#### [EXERCISE]
Reproduce every line of the data below, requests included, but increase each coordinate in the answers by 44. Omit the pictures from your output.

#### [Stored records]

◆ ◆ ◆ ◆ ◆

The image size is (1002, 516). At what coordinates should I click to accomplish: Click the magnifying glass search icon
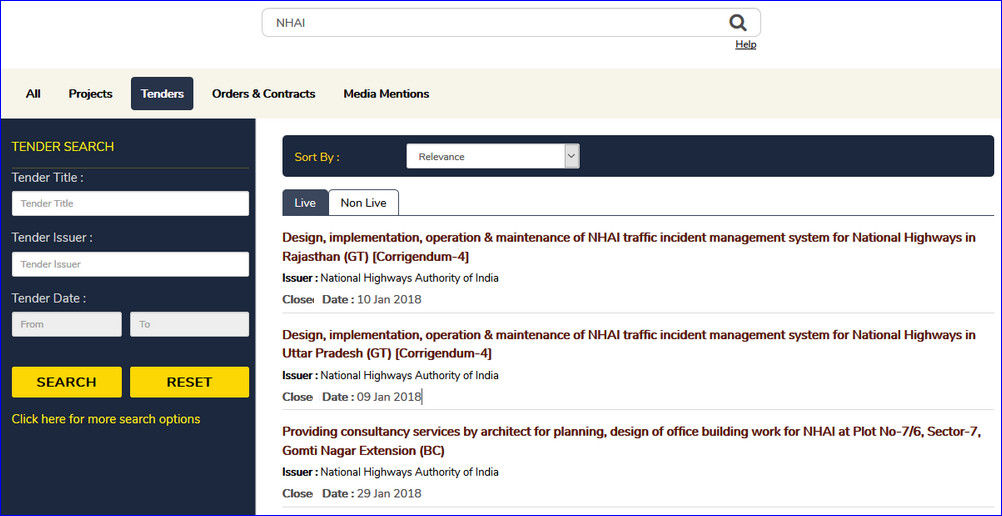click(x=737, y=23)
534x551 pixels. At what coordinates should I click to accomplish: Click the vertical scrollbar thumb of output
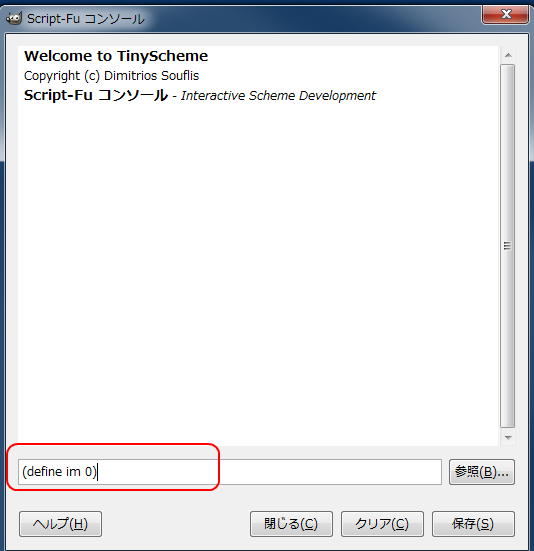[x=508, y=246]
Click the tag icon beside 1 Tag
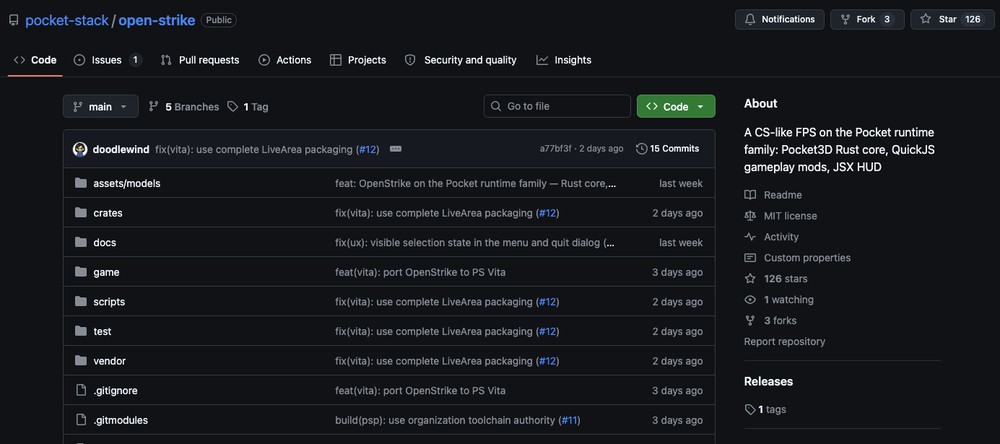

◆ ◆ ◆ ◆ ◆

#### [FINAL RESULT]
The image size is (1002, 516). At what coordinates should I click to accomplish: Click the magnifying glass search icon
click(x=781, y=67)
534x551 pixels. At what coordinates should I click to accomplish: Click the vertical scrollbar thumb of output
[x=552, y=290]
Click the tag icon beside 1 Tag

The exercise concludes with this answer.